O professor propôs um exercício: pense em abundância e depois em escassez. A conclusão é que o subconsciente irá influenciar seu raciocínio. Os melhores resultados e a inovação geralmente surgem quando há escassez de recursos. Ter um orçamento limitado, por exemplo, pode impulsionar sua criatividade para concluir um projeto. Então é possível pedir um pouco menos — dinheiro, auxílio e tempo — e ser mais produtivo.
Dica prática: desviar o foco temporariamente ajuda a solucionar um problema. Por exemplo, desenhe uma imagem com três cores diferentes para ativar seu cérebro e estimular a criatividade.

Na crise de 2008, Scott encontrou uma empresa que se mantinha crescendo. O que permitiu que ela continuasse sendo bem-sucedida? A cultura da companhia estimulava o sentimento de posse e a autonomia dos funcionários para implementar soluções inovadoras e resolver problemas. Usando uma metáfora, ao ganhar um vestido horrível, sua reação deve ser pegar uma tesoura, cortar as alças e fazer uma saída de praia. Em outras palavras, crie uma cultura de propriedade. Incentive seus funcionários a criarem projetos, processos e outros recursos, o que irá mantê-los motivados. Tolere erros se eles resultarem em aprendizado. E promova o espírito de equipe, minimizando as diferenças de status.

Uma metanálise concluiu que o desempenho explicado pela experiência prática influencia  26% no xadrez, 21% na música, 18% no esporte, 4% na educação e menos de 1% no trabalho. Ou seja, ter uma boa performance em uma área não está relacionado à expertise de conhecê-la em profundidade, mas, sim, a ter uma amplitude de experiências. “O grande diferencial é ser um profissional ágil e adaptável, afinal, estamos em um contexto de mudanças em uma velocidade cada vez maior”, afirma o professor.
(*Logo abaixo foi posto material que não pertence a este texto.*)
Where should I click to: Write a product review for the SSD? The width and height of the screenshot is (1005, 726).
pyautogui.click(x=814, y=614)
Para Sonenshein, é essencial diversificar as experiências da equipe. Por exemplo, participar de conferências de outros setores, incentivar os membros do seu time a interagirem com estranhos e aceitar diferentes tipos de projetos. Ao contratar um funcionário, peça que ele compartilhe suas vivências para impulsionar novas ideias.

Somos capazes de criar expectativas. Por exemplo, quando ouve falar mal de um funcionário novo, você absorve aquela impressão e sua reação imediata ao vê-lo é colocar um rótulo ruim. Scott denomina esse comportamento como atribuição de erro. “Quando enfatizamos o lado negativo de uma pessoa, atribuímos o problema a ela. Mas quando destacamos o positivo, conseguimos definir expectativas que nos inspirem a ser tão bons quanto ela”, diz o professor. Então evite colocar “chapéu de burro” nas pessoas, tendo consciência do que impulsiona esse comportamento. Depois, defina expectativas maiores, porém alcançáveis.
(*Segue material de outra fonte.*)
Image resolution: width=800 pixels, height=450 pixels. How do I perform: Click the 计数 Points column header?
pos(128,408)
Para ter sucesso, é preciso reconhecer que podemos agir de forma espontânea. “Gastar bilhões de dólares com planejamento estratégico gera resultados ruins. O improviso é que leva ao aprendizado e impulsiona o sucesso”, afirma Sonenshein. Seguindo por essa lógica, planejar o incerto é perda de tempo.Em vez de fazer projeções para o futuro, seja ágil e preciso improvisando pequenos experimentos no presente. A mensagem final do professor é: “Aja com o que tem a sua frente e use sua criatividade para criar algo. Faça como a Nike, ‘Just do it'”.